DATA FOR REVIEW: Begin

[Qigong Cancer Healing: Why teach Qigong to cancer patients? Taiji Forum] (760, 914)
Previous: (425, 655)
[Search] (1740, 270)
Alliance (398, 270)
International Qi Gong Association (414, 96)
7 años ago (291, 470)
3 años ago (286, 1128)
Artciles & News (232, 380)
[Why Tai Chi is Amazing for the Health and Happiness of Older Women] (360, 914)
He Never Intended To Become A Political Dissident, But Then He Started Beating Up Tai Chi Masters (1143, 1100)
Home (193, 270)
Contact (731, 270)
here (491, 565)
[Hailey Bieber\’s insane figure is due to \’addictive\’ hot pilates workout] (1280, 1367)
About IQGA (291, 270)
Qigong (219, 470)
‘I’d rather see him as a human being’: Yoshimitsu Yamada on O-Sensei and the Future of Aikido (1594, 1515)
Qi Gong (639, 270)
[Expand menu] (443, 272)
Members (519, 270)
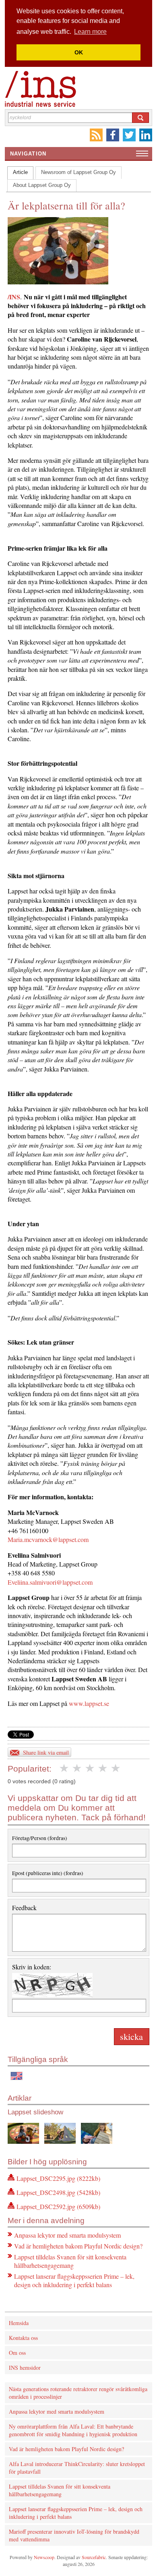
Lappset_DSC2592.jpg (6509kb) (58, 2206)
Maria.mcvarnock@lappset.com (48, 1539)
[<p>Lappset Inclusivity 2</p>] (60, 2134)
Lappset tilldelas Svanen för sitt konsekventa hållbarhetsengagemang (70, 2261)
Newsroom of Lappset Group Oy (78, 172)
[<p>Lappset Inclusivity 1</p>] (23, 2134)
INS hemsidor (25, 2367)
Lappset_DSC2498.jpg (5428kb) (58, 2192)
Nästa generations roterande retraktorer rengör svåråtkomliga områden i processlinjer (78, 2392)
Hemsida (19, 2323)
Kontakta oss (23, 2338)
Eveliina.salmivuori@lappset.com (50, 1582)
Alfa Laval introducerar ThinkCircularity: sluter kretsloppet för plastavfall (77, 2467)
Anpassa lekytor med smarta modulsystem (67, 2235)
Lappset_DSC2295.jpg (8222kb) (58, 2178)
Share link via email (46, 1752)
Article (20, 172)
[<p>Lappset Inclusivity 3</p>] (96, 2134)
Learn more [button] (90, 31)
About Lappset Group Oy (42, 185)
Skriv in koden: (31, 1967)
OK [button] (78, 52)
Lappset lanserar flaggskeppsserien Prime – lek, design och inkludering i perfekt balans (74, 2280)
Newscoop (44, 2557)
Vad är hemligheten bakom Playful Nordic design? (78, 2246)
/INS (14, 296)
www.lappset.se (89, 1703)
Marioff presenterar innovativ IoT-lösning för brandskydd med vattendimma (74, 2535)
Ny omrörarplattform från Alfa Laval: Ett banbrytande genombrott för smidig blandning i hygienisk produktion (73, 2430)
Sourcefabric (94, 2557)
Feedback (24, 1907)
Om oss (17, 2352)
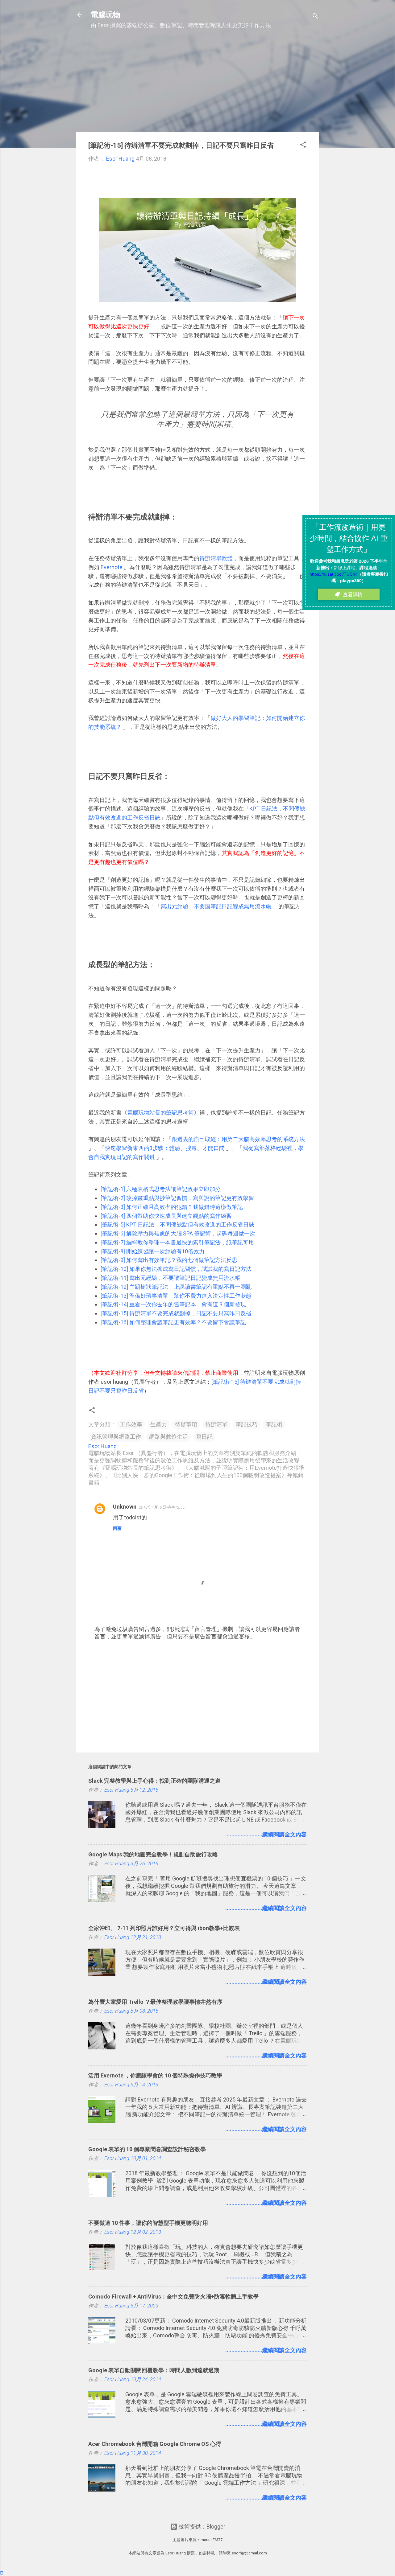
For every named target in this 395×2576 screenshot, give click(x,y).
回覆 (117, 1528)
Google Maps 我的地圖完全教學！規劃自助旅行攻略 (153, 1854)
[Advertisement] (197, 83)
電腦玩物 (105, 14)
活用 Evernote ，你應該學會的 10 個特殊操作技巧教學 (155, 2075)
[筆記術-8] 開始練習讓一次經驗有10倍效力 (153, 1251)
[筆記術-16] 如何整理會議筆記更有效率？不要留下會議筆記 (173, 1322)
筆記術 (274, 1424)
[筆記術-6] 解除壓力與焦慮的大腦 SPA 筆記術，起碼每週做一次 (178, 1233)
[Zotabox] (1, 2572)
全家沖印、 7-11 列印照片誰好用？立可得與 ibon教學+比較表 (164, 1928)
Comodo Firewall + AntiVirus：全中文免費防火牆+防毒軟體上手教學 (173, 2296)
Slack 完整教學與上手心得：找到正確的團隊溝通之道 (154, 1780)
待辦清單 (216, 1424)
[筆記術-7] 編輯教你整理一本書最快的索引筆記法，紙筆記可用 (177, 1242)
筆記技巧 (246, 1424)
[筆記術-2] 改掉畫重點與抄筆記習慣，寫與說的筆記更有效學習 (177, 1198)
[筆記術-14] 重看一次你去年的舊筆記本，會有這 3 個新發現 (173, 1304)
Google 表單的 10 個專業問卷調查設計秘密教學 (147, 2149)
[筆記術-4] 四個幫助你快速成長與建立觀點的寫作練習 (166, 1216)
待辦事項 (186, 1424)
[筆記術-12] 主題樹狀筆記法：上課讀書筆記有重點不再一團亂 (176, 1287)
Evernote (112, 567)
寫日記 (204, 1436)
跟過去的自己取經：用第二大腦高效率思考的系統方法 (238, 1139)
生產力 (158, 1424)
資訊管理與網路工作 (116, 1436)
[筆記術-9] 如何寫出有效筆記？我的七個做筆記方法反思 (169, 1260)
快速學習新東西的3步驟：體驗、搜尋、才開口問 (165, 1148)
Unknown (124, 1506)
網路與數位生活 (168, 1436)
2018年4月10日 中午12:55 (162, 1507)
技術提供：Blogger (201, 2526)
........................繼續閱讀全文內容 (266, 1834)
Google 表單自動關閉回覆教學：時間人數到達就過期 (153, 2370)
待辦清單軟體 (216, 558)
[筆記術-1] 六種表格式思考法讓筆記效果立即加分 (161, 1189)
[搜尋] (315, 16)
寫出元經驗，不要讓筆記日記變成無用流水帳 (216, 906)
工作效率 (131, 1424)
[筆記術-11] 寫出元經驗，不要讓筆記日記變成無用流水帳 (170, 1278)
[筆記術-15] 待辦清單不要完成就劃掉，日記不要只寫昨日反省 (176, 1313)
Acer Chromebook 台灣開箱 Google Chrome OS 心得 (154, 2444)
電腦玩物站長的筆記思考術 (160, 1112)
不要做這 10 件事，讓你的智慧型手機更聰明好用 (148, 2223)
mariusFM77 (211, 2539)
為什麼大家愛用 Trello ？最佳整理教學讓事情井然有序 (155, 2002)
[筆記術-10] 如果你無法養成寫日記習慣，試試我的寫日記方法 (176, 1269)
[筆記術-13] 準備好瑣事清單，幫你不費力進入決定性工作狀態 (176, 1295)
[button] (303, 145)
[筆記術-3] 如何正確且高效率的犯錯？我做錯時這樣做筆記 (172, 1207)
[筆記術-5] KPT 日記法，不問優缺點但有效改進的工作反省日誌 (177, 1224)
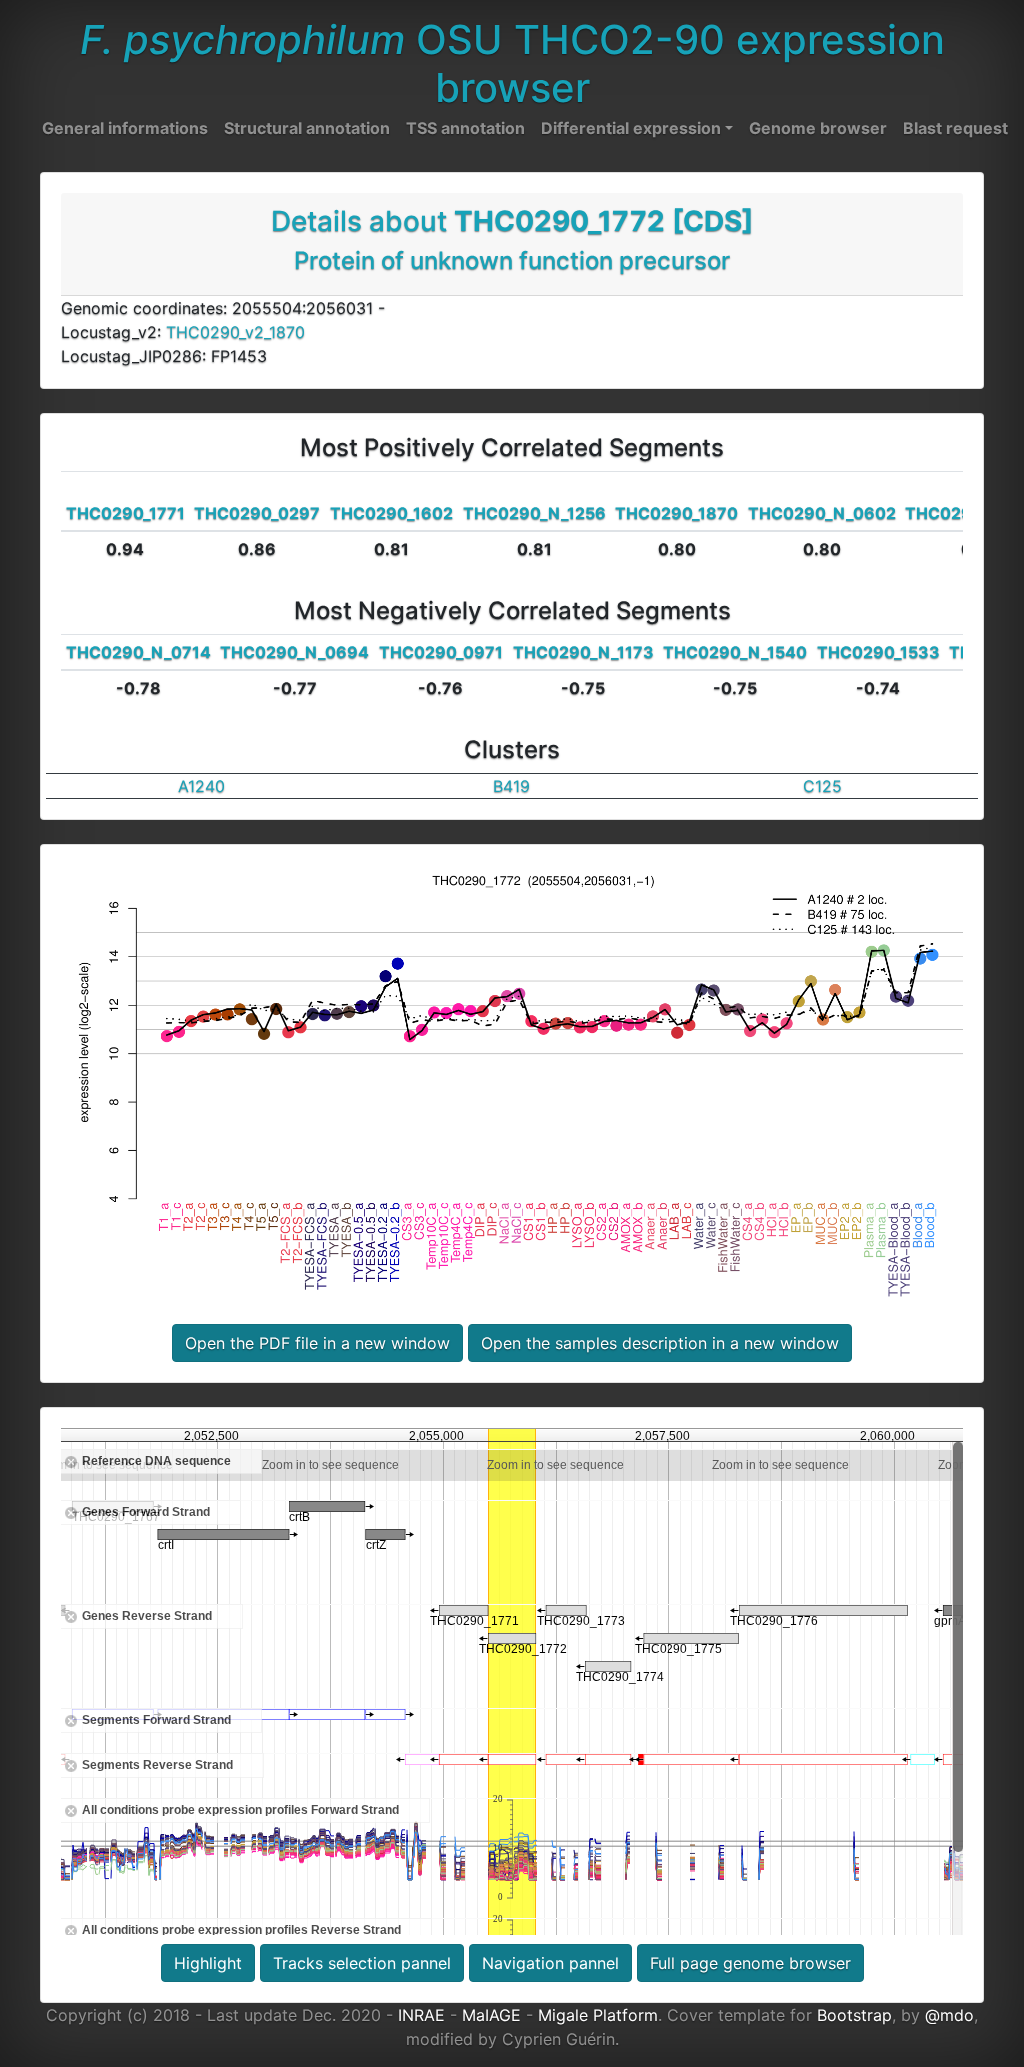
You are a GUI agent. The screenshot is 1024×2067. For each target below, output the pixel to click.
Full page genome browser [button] (750, 1963)
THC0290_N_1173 (583, 652)
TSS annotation (465, 128)
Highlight (208, 1963)
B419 (511, 786)
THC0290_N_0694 (294, 652)
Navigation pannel (550, 1963)
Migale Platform (598, 2015)
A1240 (201, 786)
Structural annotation (307, 128)
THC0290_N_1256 (534, 513)
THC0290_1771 (125, 513)
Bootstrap (854, 2015)
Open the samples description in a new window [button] (660, 1343)
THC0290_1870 (676, 513)
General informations (125, 128)
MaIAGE (491, 2015)
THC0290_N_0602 (822, 513)
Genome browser (818, 128)
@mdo (949, 2015)
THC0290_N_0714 (138, 652)
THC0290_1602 (391, 513)
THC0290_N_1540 (735, 652)
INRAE (421, 2015)
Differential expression (631, 128)
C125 (822, 786)
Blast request (955, 128)
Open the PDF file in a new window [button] (317, 1343)
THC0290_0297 (257, 513)
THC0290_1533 (878, 652)
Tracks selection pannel (362, 1963)
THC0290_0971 (441, 652)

DATA FOR REVIEW: End

**WHAT YOU SHOULD DO**:
None of the pictures should appear; the rest of the entries must be reproduced exactly.

**ANSWER TO THE EXERCISE**:
[Qigong Cancer Healing: Why teach Qigong to cancer patients? Taiji Forum] (760, 914)
Previous: (425, 655)
[Search] (1740, 270)
Alliance (398, 270)
International Qi Gong Association (414, 96)
7 años ago (291, 470)
3 años ago (286, 1128)
Artciles & News (232, 380)
[Why Tai Chi is Amazing for the Health and Happiness of Older Women] (360, 914)
He Never Intended To Become A Political Dissident, But Then He Started Beating Up Tai Chi Masters (1143, 1100)
Home (193, 270)
Contact (731, 270)
here (491, 565)
[Hailey Bieber\’s insane figure is due to \’addictive\’ hot pilates workout] (1280, 1367)
About IQGA (291, 270)
Qigong (219, 470)
‘I’d rather see him as a human being’: Yoshimitsu Yamada on O-Sensei and the Future of Aikido (1594, 1515)
Qi Gong (639, 270)
[Expand menu] (443, 272)
Members (519, 270)
Lappset_DSC2592.jpg (6509kb) (58, 2206)
Maria.mcvarnock@lappset.com (48, 1539)
[<p>Lappset Inclusivity 2</p>] (60, 2134)
Lappset tilldelas Svanen för sitt konsekventa hållbarhetsengagemang (70, 2261)
Newsroom of Lappset Group Oy (78, 172)
[<p>Lappset Inclusivity 1</p>] (23, 2134)
INS hemsidor (25, 2367)
Lappset_DSC2498.jpg (5428kb) (58, 2192)
Nästa generations roterande retraktorer rengör svåråtkomliga områden i processlinjer (78, 2392)
Hemsida (19, 2323)
Kontakta oss (23, 2338)
Eveliina.salmivuori@lappset.com (50, 1582)
Alfa Laval introducerar ThinkCircularity: sluter kretsloppet för plastavfall (77, 2467)
Anpassa lekytor med smarta modulsystem (67, 2235)
Lappset_DSC2295.jpg (8222kb) (58, 2178)
Share link via email (46, 1752)
Article (20, 172)
[<p>Lappset Inclusivity 3</p>] (96, 2134)
Learn more [button] (90, 31)
About Lappset Group Oy (42, 185)
Skriv in koden: (31, 1967)
OK [button] (78, 52)
Lappset lanserar flaggskeppsserien Prime – lek, design och inkludering i perfekt balans (74, 2280)
Newscoop (44, 2557)
Vad är hemligheten bakom Playful Nordic design? (78, 2246)
/INS (14, 296)
www.lappset.se (89, 1703)
Marioff presenterar innovativ IoT-lösning för brandskydd med vattendimma (74, 2535)
Ny omrörarplattform från Alfa Laval: Ett banbrytande genombrott för smidig blandning i hygienisk produktion (73, 2430)
Sourcefabric (94, 2557)
Feedback (24, 1907)
Om oss (17, 2352)
For every named target in this 395×2576 screenshot, give click(x,y).
回覆 (117, 1528)
Google Maps 我的地圖完全教學！規劃自助旅行攻略 (153, 1854)
[Advertisement] (197, 83)
電腦玩物 (105, 14)
活用 Evernote ，你應該學會的 10 個特殊操作技巧教學 (155, 2075)
[筆記術-8] 開始練習讓一次經驗有10倍效力 (153, 1251)
[筆記術-16] 如何整理會議筆記更有效率？不要留下會議筆記 (173, 1322)
筆記術 (274, 1424)
[筆記術-6] 解除壓力與焦慮的大腦 SPA 筆記術，起碼每週做一次 (178, 1233)
[Zotabox] (1, 2572)
全家沖印、 7-11 列印照片誰好用？立可得與 ibon教學+比較表 (164, 1928)
Comodo Firewall + AntiVirus：全中文免費防火牆+防毒軟體上手教學 (173, 2296)
Slack 完整教學與上手心得：找到正確的團隊溝通之道 (154, 1780)
待辦清單 (216, 1424)
[筆記術-7] 編輯教你整理一本書最快的索引筆記法，紙筆記可用 (177, 1242)
筆記技巧 (246, 1424)
[筆記術-2] 改掉畫重點與抄筆記習慣，寫與說的筆記更有效學習 (177, 1198)
[筆記術-14] 重看一次你去年的舊筆記本，會有這 3 個新發現 (173, 1304)
Google 表單的 10 個專業問卷調查設計秘密教學 (147, 2149)
[筆記術-4] 四個幫助你快速成長與建立觀點的寫作練習 (166, 1216)
待辦事項 (186, 1424)
[筆記術-12] 主題樹狀筆記法：上課讀書筆記有重點不再一團亂 (176, 1287)
Evernote (112, 567)
寫日記 (204, 1436)
跟過去的自己取經：用第二大腦高效率思考的系統方法 (238, 1139)
生產力 (158, 1424)
資訊管理與網路工作 (116, 1436)
[筆記術-9] 如何寫出有效筆記？我的七個做筆記方法反思 (169, 1260)
快速學習新東西的3步驟：體驗、搜尋、才開口問 (165, 1148)
Unknown (124, 1506)
網路與數位生活 (168, 1436)
2018年4月10日 中午12:55 (162, 1507)
技術提供：Blogger (201, 2526)
........................繼續閱讀全文內容 (266, 1834)
Google 表單自動關閉回覆教學：時間人數到達就過期 (153, 2370)
待辦清單軟體 (216, 558)
[筆記術-1] 六種表格式思考法讓筆記效果立即加分 (161, 1189)
[搜尋] (315, 16)
寫出元經驗，不要讓筆記日記變成無用流水帳 (216, 906)
工作效率 (131, 1424)
[筆記術-11] 寫出元經驗，不要讓筆記日記變成無用流水帳 (170, 1278)
[筆記術-15] 待辦清單不要完成就劃掉，日記不要只寫昨日反省 (176, 1313)
Acer Chromebook 台灣開箱 Google Chrome OS 心得 (154, 2444)
電腦玩物站長的筆記思考術 (160, 1112)
不要做這 10 件事，讓你的智慧型手機更聰明好用 (148, 2223)
mariusFM77 (211, 2539)
為什麼大家愛用 Trello ？最佳整理教學讓事情井然有序 (155, 2002)
[筆記術-10] 如果你無法養成寫日記習慣，試試我的寫日記方法 (176, 1269)
[筆記術-13] 準備好瑣事清單，幫你不費力進入決定性工作狀態 (176, 1295)
[button] (303, 145)
[筆記術-3] 如何正確且高效率的犯錯？我做錯時這樣做筆記 (172, 1207)
[筆記術-5] KPT 日記法，不問優缺點但有效改進的工作反省日誌 (177, 1224)
You are a GUI agent. The screenshot is 1024×2067. For each target below, output the pixel to click.
Full page genome browser [button] (750, 1963)
THC0290_N_1173 (583, 652)
TSS annotation (465, 128)
Highlight (208, 1963)
B419 (511, 786)
THC0290_N_0694 (294, 652)
Navigation pannel (550, 1963)
Migale Platform (598, 2015)
A1240 (201, 786)
Structural annotation (307, 128)
THC0290_N_1256 (534, 513)
THC0290_1771 (125, 513)
Bootstrap (854, 2015)
Open the samples description in a new window [button] (660, 1343)
THC0290_1870 (676, 513)
General informations (125, 128)
MaIAGE (491, 2015)
THC0290_N_0602 (822, 513)
Genome browser (818, 128)
@mdo (949, 2015)
THC0290_N_0714 (138, 652)
THC0290_1602 (391, 513)
THC0290_N_1540 (735, 652)
INRAE (421, 2015)
Differential expression (631, 128)
C125 (822, 786)
Blast request (955, 128)
Open the PDF file in a new window [button] (317, 1343)
THC0290_0297 (257, 513)
THC0290_1533 (878, 652)
Tracks selection pannel (362, 1963)
THC0290_0971 (441, 652)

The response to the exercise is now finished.